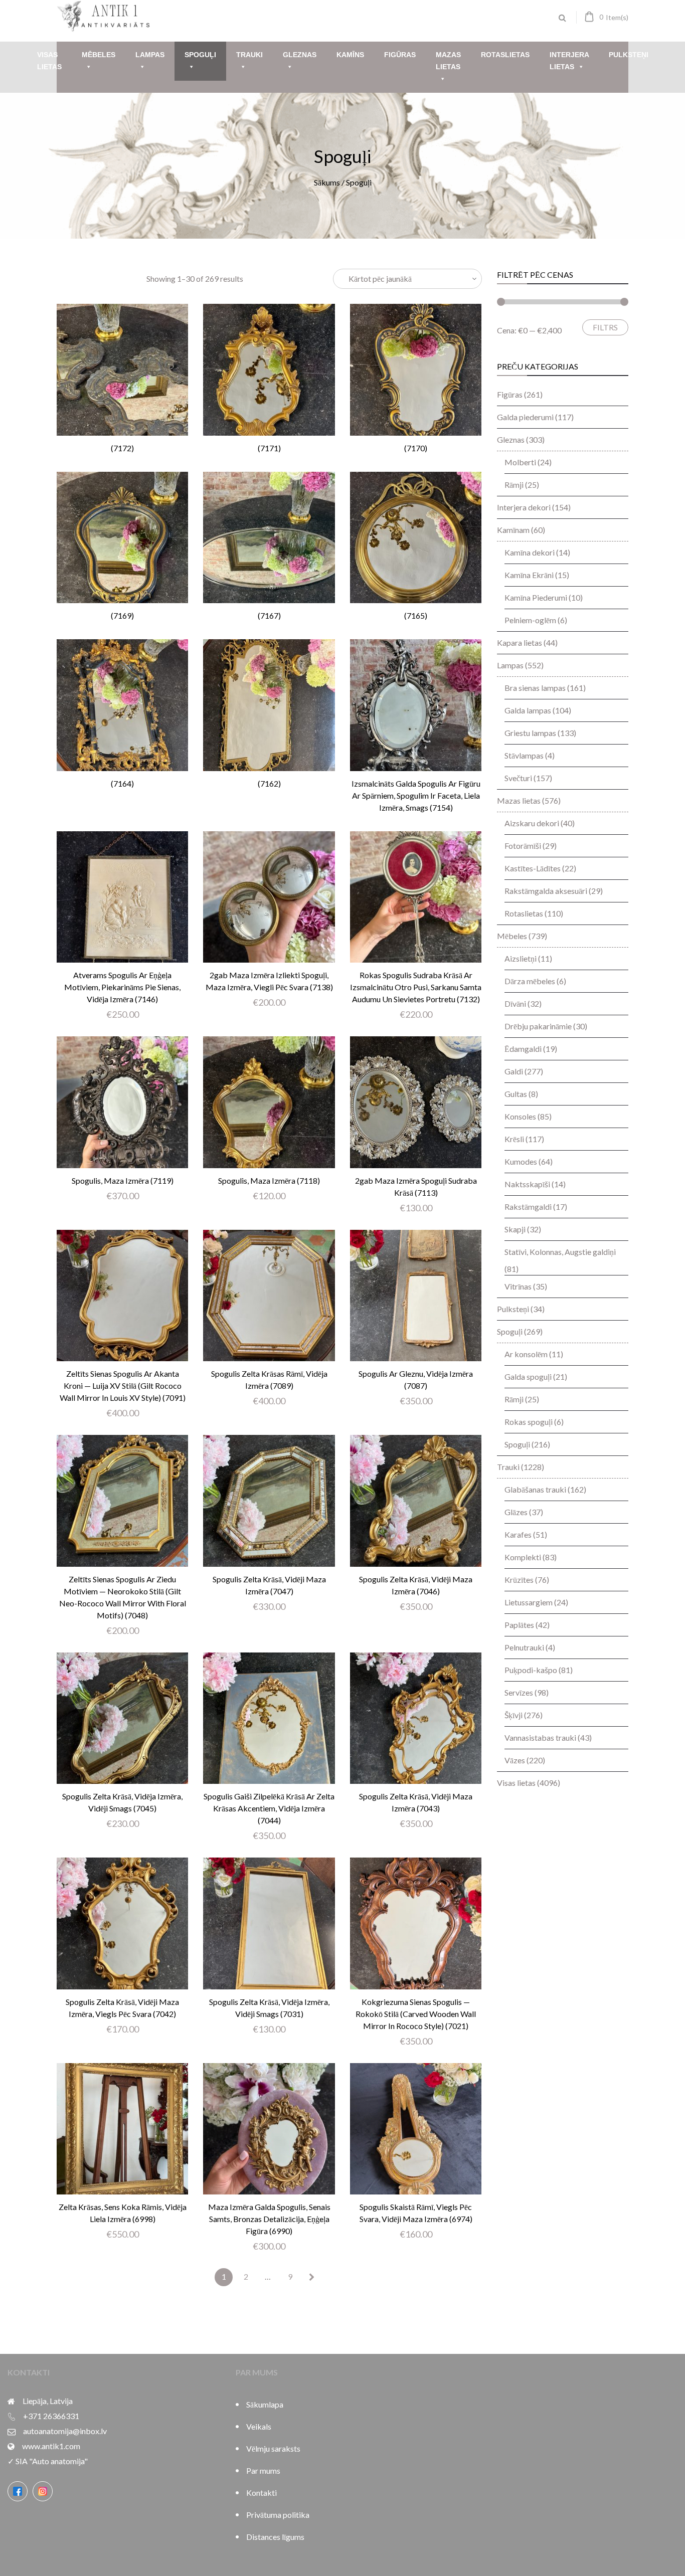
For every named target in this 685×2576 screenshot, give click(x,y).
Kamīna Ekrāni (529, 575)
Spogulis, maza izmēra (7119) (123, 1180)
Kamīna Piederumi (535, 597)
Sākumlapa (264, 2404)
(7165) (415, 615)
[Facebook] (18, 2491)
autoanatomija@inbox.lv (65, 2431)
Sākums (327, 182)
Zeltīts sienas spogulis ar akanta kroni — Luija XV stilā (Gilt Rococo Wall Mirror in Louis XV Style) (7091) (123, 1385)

Task – From the line containing "Spogulis, maza izmēra (7119) (123, 1180)" down to the last line of the material, each line is to be retyped exactly; no other lines belong in the answer.

Exercise result –
Spogulis, maza izmēra (7119) (123, 1180)
Kamīna Piederumi (535, 597)
Sākumlapa (264, 2404)
(7165) (415, 615)
[Facebook] (18, 2491)
autoanatomija@inbox.lv (65, 2431)
Sākums (327, 182)
Zeltīts sienas spogulis ar akanta kroni — Luija XV stilā (Gilt Rococo Wall Mirror in Louis XV Style) (7091) (123, 1385)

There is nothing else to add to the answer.